This week’s dead tree Business Week has an extensive article on Microsoft’s (MSFT) war against the hackers trying to repurpose its pathbreaking Kinect hardware for other purposes.
It turns out Microsoft’s cool new hardware is the ideal platform for all sorts of robotics and machine vision applications, at consumer off-the-shelf prices. Primesense, original Kinect manufacturer, is planning on supporting developers with a special developer version.
It goes without saying that firms need to leverage their extremely loyal customers and that it’s risky (if not stupid) to tell them they can’t use a product the way they want.
Reporter Ashlee Vance quotes Utah’s most famous (and perhaps America’s most oft-quoted) open source executive, my friend Matt:
"Microsoft has succeeded despite themselves in creating something really cool," says Matt Asay, a prominent open-source blogger and executive at software startup Strobe. Yet a number of critics say the relationship between Microsoft and Kinect-loving geeks is already strained, and that Microsoft's early reactions to their playful tinkering suggest it could squander a once-in-a-generation opportunity. "Here was a chance to throw themselves deep into the bowels of the open-source hippy movement," Asay says. "They are kind of trying to do it, but they don't want to touch anyone in the mosh pit."
Adds another well-known expert (and friend):
"Companies should make it easy for people to hack," says Karim Lakhani, an assistant professor at Harvard Business School who studies open-source projects. "Why wouldn't you want people going crazy with your products?"
Business Week does a good job summarizing the situation and Matt and Karim why such hacks should be made an asset rather than a distraction or a liability.
The fundamental problem is Microsoft’s business model: they brought the hardware to the market cheap assuming they’d make all their profits off of games (which generate either direct or royalty revenue). They thought they were making a peripheral that made the Xbox 360 platform more attractive — but instead they were creating a entirely new platform.
It reinforces a point I emphasize with my technology strategy students: cross-subsidies are always dangerous, because someone will find a way to arbitrage the subsidy. If you give away razors and make it up by gouging people for razor blades, then someone will sell cheap blades that don’t need a subsidy.

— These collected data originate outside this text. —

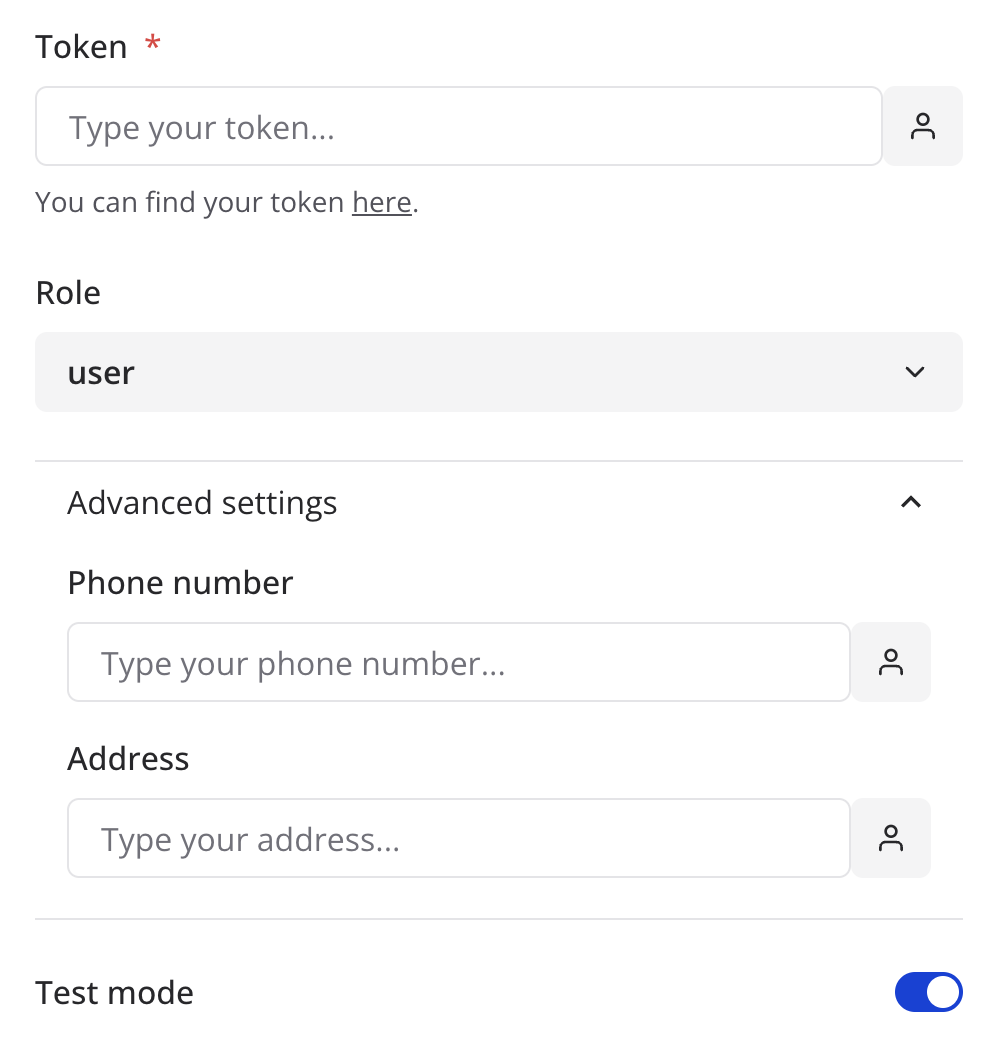Click into the Phone number input field
The height and width of the screenshot is (1044, 998).
coord(458,662)
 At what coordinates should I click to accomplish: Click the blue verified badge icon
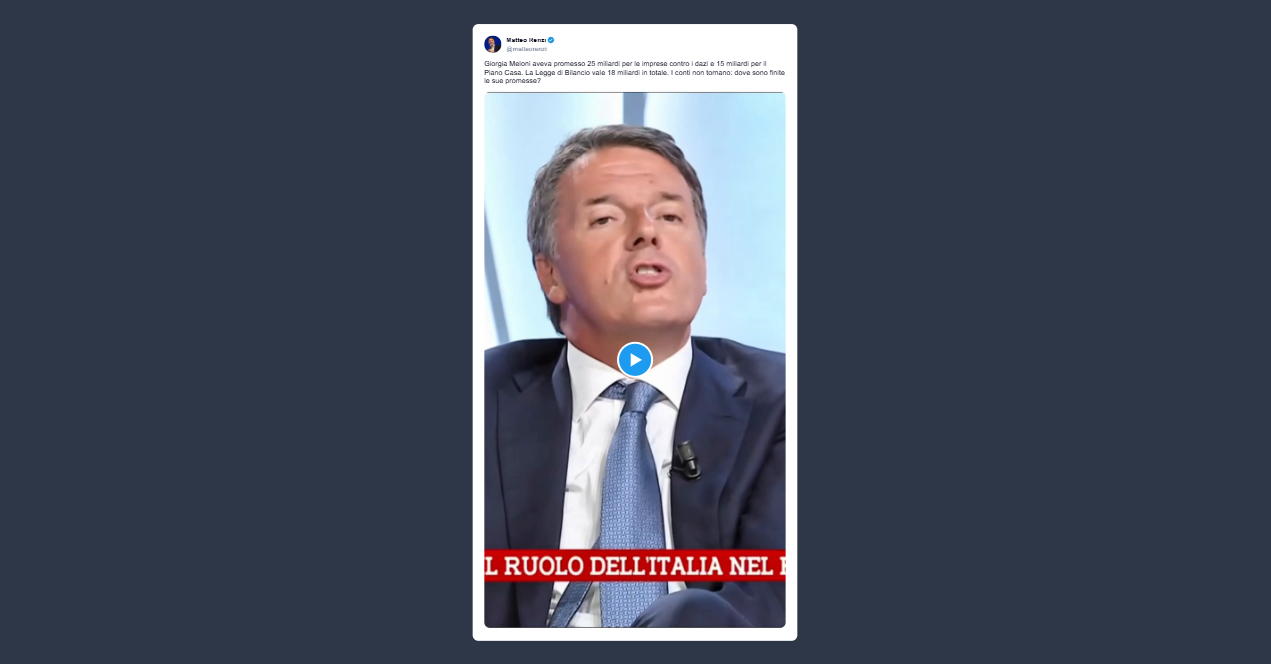pyautogui.click(x=551, y=40)
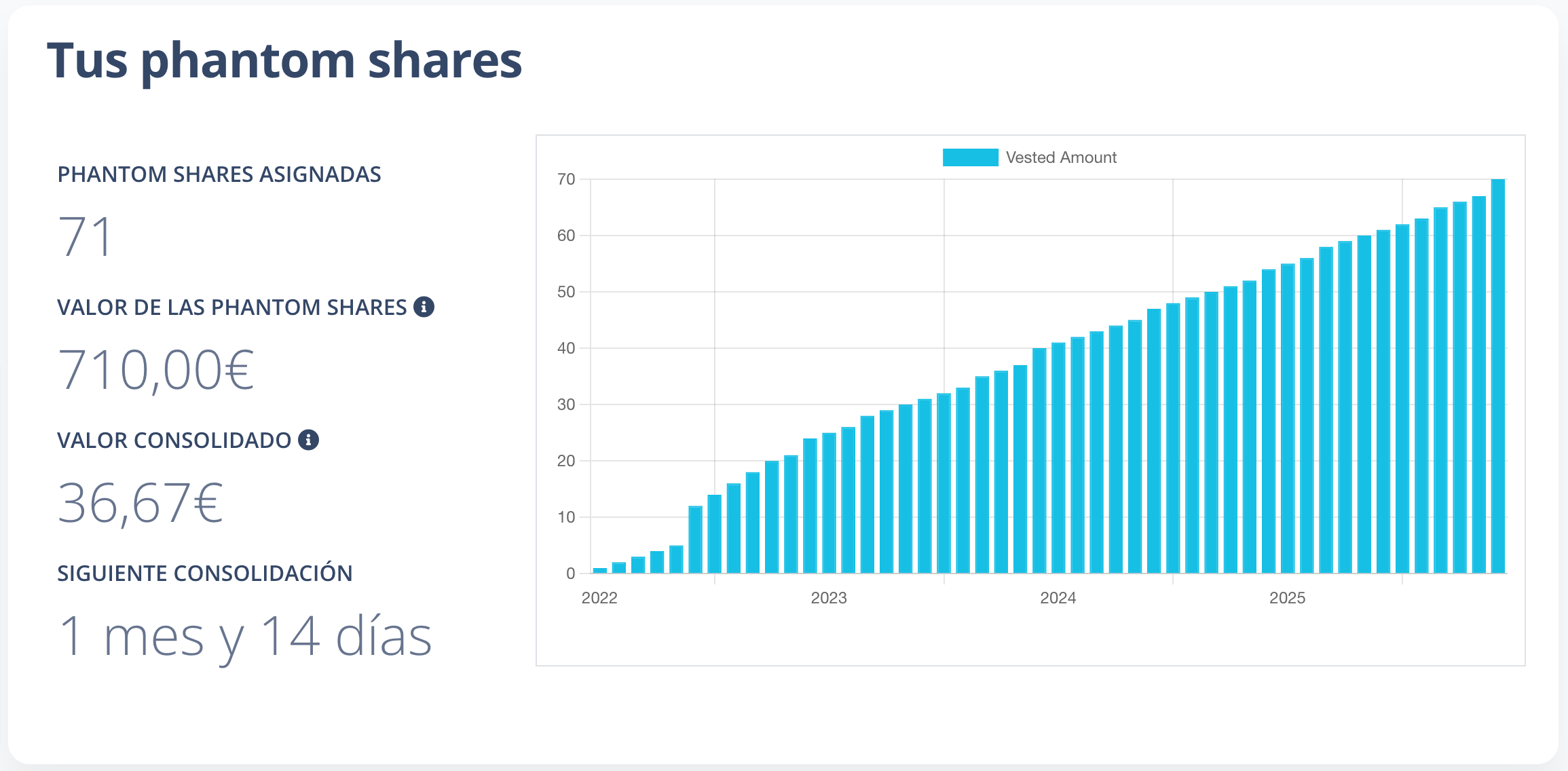Click the 70 label on the y-axis
The image size is (1568, 771).
566,179
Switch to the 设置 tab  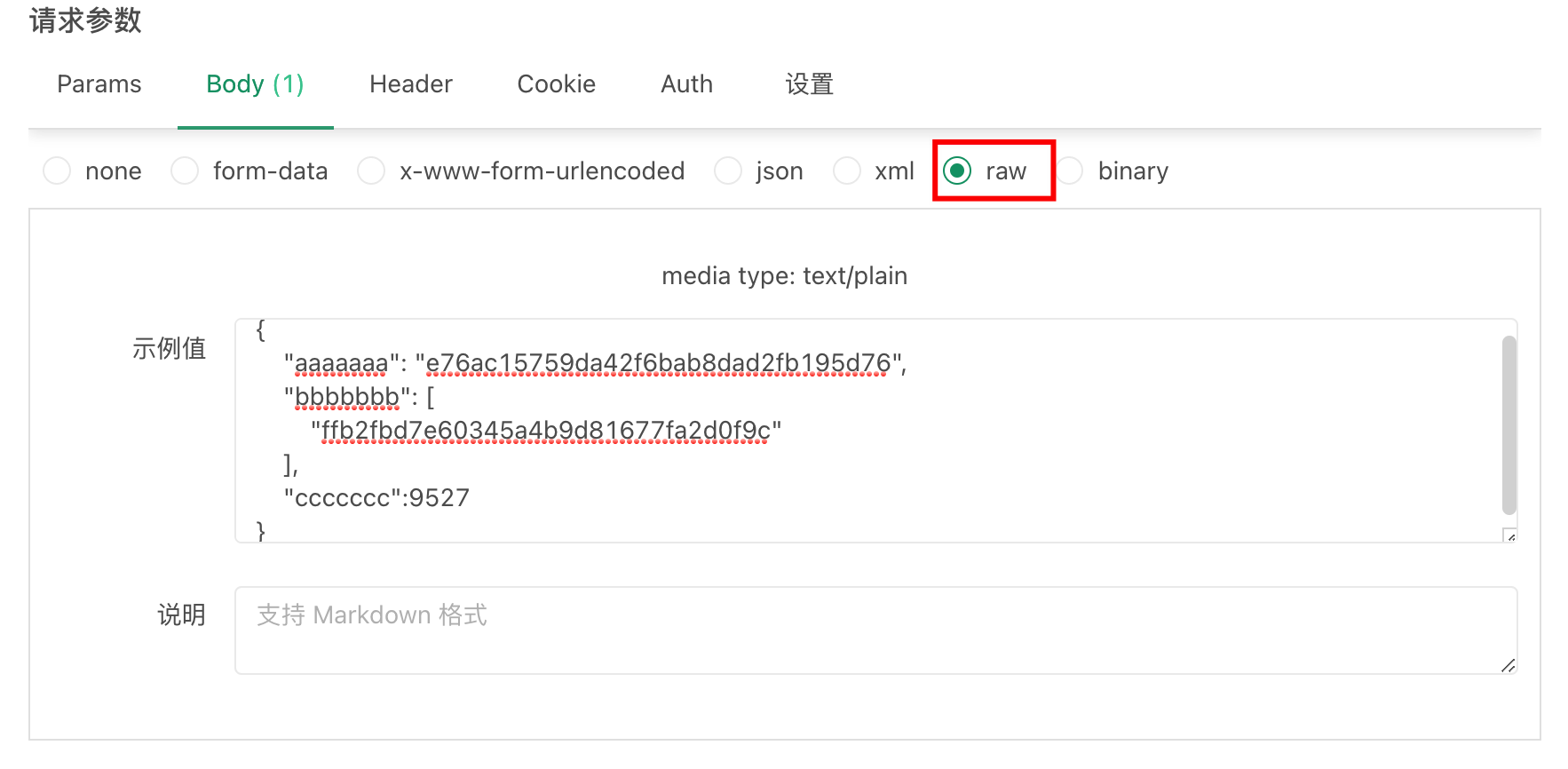[809, 83]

One might argue that Microsoft couldn’t see such hacking coming, but that wouldn’t compute. Almost nine years ago, hackers figured out how to take (the heavily subsidized) original Xbox and turn it into a cheap Linux machine.
Microsoft is missing a significant market opportunity by not being open to third-party enhancement of the Kinect hardware. Although the volume will not be as big as for a hit game — as predicted by Karim and his research — third-parties will identify markets and solutions that Microsoft never anticipated.
Over the past few years, Nokia (NOK) faced a similar conundrum as university scientists hacked N-series phones (such as the N95) to use as a mobile sensing platform. At least a few people in Nokia Research (back when there was a Nokia Research) understood this and were working on even better unlocked hardware for this purpose.
It’s not too late for Microsoft to turn things around. The Kinect COGS will continue to fall. Instead of more aggressively pricing the hardware, it can use the savings to increase the gross margin, reduce the subsidy and make the Kinect a self-supporting stand-alone device.
In the short run, Microsoft can also (quite inexpensively) support a university or hacker conference on other applications of Kinect. MIT, Stanford, Carnegie Mellon or even its hometown UW would be glad to take the lead.